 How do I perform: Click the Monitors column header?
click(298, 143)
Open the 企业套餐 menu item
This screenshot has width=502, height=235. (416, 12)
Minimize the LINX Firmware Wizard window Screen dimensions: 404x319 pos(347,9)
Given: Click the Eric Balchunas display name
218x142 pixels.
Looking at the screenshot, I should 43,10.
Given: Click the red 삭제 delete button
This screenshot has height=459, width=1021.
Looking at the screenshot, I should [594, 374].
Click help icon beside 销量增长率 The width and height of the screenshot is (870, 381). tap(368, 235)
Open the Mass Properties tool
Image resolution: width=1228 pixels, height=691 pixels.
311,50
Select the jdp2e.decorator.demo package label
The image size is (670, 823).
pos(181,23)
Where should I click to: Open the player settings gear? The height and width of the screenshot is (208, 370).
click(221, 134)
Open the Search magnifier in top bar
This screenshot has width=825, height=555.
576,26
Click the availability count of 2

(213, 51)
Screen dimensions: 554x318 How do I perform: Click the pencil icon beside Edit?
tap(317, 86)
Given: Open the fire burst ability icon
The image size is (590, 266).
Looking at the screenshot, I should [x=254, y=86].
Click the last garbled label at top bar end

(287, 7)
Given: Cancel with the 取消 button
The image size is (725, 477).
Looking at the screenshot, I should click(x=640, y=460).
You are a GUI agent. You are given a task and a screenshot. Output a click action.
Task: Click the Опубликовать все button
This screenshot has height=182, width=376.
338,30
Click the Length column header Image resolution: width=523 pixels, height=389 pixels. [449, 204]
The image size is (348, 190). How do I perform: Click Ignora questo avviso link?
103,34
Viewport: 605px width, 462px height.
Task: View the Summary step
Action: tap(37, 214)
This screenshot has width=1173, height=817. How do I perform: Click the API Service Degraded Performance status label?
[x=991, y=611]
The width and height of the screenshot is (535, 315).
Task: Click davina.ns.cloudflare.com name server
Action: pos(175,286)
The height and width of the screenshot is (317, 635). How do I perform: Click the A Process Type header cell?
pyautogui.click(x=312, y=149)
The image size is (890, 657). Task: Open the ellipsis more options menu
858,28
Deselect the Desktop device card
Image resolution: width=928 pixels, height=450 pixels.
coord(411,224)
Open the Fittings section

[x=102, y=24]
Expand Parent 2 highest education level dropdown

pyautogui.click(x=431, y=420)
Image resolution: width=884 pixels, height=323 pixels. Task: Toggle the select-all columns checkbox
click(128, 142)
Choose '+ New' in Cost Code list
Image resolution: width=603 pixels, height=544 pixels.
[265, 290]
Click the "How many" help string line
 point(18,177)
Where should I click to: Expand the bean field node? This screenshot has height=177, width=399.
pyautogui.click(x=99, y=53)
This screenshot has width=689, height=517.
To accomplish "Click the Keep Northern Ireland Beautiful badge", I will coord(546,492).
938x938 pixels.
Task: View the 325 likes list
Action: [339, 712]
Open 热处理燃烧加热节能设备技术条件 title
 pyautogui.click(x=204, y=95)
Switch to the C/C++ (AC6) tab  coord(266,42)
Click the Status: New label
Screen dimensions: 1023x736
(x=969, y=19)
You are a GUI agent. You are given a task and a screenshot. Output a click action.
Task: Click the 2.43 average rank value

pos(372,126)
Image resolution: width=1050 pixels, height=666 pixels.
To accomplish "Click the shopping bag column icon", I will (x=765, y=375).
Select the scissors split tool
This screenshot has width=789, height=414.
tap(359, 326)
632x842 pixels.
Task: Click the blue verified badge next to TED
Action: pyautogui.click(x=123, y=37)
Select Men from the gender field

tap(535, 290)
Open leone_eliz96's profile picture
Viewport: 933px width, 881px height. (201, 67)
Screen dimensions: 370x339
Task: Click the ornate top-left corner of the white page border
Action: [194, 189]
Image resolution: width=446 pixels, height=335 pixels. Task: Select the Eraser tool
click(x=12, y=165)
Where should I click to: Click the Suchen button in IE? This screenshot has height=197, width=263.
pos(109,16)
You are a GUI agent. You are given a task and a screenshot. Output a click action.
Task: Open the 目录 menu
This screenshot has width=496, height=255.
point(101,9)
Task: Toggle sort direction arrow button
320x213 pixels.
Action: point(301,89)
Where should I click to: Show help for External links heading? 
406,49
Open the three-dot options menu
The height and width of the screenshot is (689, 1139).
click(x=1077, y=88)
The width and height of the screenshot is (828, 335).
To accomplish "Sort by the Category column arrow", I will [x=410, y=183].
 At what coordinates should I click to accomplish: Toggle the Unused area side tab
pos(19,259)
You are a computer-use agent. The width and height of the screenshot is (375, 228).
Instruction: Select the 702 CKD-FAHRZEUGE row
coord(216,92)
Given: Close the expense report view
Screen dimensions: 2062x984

☆ ☆ ☆ ☆

[STATED EXERCISE] Format all the rows above as a JSON list of strings, one string per line, leaving out blank lines.

[EXERCISE RESULT]
[
  " How do I perform: Click the Monitors column header?",
  "click(298, 143)",
  "Open the 企业套餐 menu item",
  "This screenshot has width=502, height=235. (416, 12)",
  "Minimize the LINX Firmware Wizard window Screen dimensions: 404x319 pos(347,9)",
  "Given: Click the Eric Balchunas display name",
  "218x142 pixels.",
  "Looking at the screenshot, I should 43,10.",
  "Given: Click the red 삭제 delete button",
  "This screenshot has height=459, width=1021.",
  "Looking at the screenshot, I should [594, 374].",
  "Click help icon beside 销量增长率 The width and height of the screenshot is (870, 381). tap(368, 235)",
  "Open the Mass Properties tool",
  "Image resolution: width=1228 pixels, height=691 pixels.",
  "311,50",
  "Select the jdp2e.decorator.demo package label",
  "The image size is (670, 823).",
  "pos(181,23)",
  "Where should I click to: Open the player settings gear? The height and width of the screenshot is (208, 370).",
  "click(221, 134)",
  "Open the Search magnifier in top bar",
  "This screenshot has width=825, height=555.",
  "576,26",
  "Click the availability count of 2",
  "(213, 51)",
  "Screen dimensions: 554x318 How do I perform: Click the pencil icon beside Edit?",
  "tap(317, 86)",
  "Given: Open the fire burst ability icon",
  "The image size is (590, 266).",
  "Looking at the screenshot, I should [x=254, y=86].",
  "Click the last garbled label at top bar end",
  "(287, 7)",
  "Given: Cancel with the 取消 button",
  "The image size is (725, 477).",
  "Looking at the screenshot, I should click(x=640, y=460).",
  "You are a GUI agent. You are given a task and a screenshot. Output a click action.",
  "Task: Click the Опубликовать все button",
  "This screenshot has height=182, width=376.",
  "338,30",
  "Click the Length column header Image resolution: width=523 pixels, height=389 pixels. [449, 204]",
  "The image size is (348, 190). How do I perform: Click Ignora questo avviso link?",
  "103,34",
  "Viewport: 605px width, 462px height.",
  "Task: View the Summary step",
  "Action: tap(37, 214)",
  "This screenshot has width=1173, height=817. How do I perform: Click the API Service Degraded Performance status label?",
  "[x=991, y=611]",
  "The width and height of the screenshot is (535, 315).",
  "Task: Click davina.ns.cloudflare.com name server",
  "Action: pos(175,286)",
  "The height and width of the screenshot is (317, 635). How do I perform: Click the A Process Type header cell?",
  "pyautogui.click(x=312, y=149)",
  "The image size is (890, 657). Task: Open the ellipsis more options menu",
  "858,28",
  "Deselect the Desktop device card",
  "Image resolution: width=928 pixels, height=450 pixels.",
  "coord(411,224)",
  "Open the Fittings section",
  "[x=102, y=24]",
  "Expand Parent 2 highest education level dropdown",
  "pyautogui.click(x=431, y=420)",
  "Image resolution: width=884 pixels, height=323 pixels. Task: Toggle the select-all columns checkbox",
  "click(128, 142)",
  "Choose '+ New' in Cost Code list",
  "Image resolution: width=603 pixels, height=544 pixels.",
  "[265, 290]",
  "Click the \"How many\" help string line",
  " point(18,177)",
  "Where should I click to: Expand the bean field node? This screenshot has height=177, width=399.",
  "pyautogui.click(x=99, y=53)",
  "This screenshot has width=689, height=517.",
  "To accomplish \"Click the Keep Northern Ireland Beautiful badge\", I will coord(546,492).",
  "938x938 pixels.",
  "Task: View the 325 likes list",
  "Action: [339, 712]",
  "Open 热处理燃烧加热节能设备技术条件 title",
  " pyautogui.click(x=204, y=95)",
  "Switch to the C/C++ (AC6) tab  coord(266,42)",
  "Click the Status: New label",
  "Screen dimensions: 1023x736",
  "(x=969, y=19)",
  "You are a GUI agent. You are given a task and a screenshot. Output a click action.",
  "Task: Click the 2.43 average rank value",
  "pos(372,126)",
  "Image resolution: width=1050 pixels, height=666 pixels.",
  "To accomplish \"Click the shopping bag column icon\", I will (x=765, y=375).",
  "Select the scissors split tool",
  "This screenshot has width=789, height=414.",
  "tap(359, 326)",
  "632x842 pixels.",
  "Task: Click the blue verified badge next to TED",
  "Action: pyautogui.click(x=123, y=37)",
  "Select Men from the gender field",
  "tap(535, 290)",
  "Open leone_eliz96's profile picture",
  "Viewport: 933px width, 881px height. (201, 67)",
  "Screen dimensions: 370x339",
  "Task: Click the ornate top-left corner of the white page border",
  "Action: [194, 189]",
  "Image resolution: width=446 pixels, height=335 pixels. Task: Select the Eraser tool",
  "click(x=12, y=165)",
  "Where should I click to: Click the Suchen button in IE? This screenshot has height=197, width=263.",
  "pos(109,16)",
  "You are a GUI agent. You are given a task and a screenshot. Output a click action.",
  "Task: Open the 目录 menu",
  "This screenshot has width=496, height=255.",
  "point(101,9)",
  "Task: Toggle sort direction arrow button",
  "320x213 pixels.",
  "Action: point(301,89)",
  "Where should I click to: Show help for External links heading? ",
  "406,49",
  "Open the three-dot options menu",
  "The height and width of the screenshot is (689, 1139).",
  "click(x=1077, y=88)",
  "The width and height of the screenshot is (828, 335).",
  "To accomplish \"Sort by the Category column arrow\", I will [x=410, y=183].",
  " At what coordinates should I click to accomplish: Toggle the Unused area side tab",
  "pos(19,259)",
  "You are a computer-use agent. The width and height of the screenshot is (375, 228).",
  "Instruction: Select the 702 CKD-FAHRZEUGE row",
  "coord(216,92)",
  "Given: Close the expense report view",
  "Screen dimensions: 2062x984"
]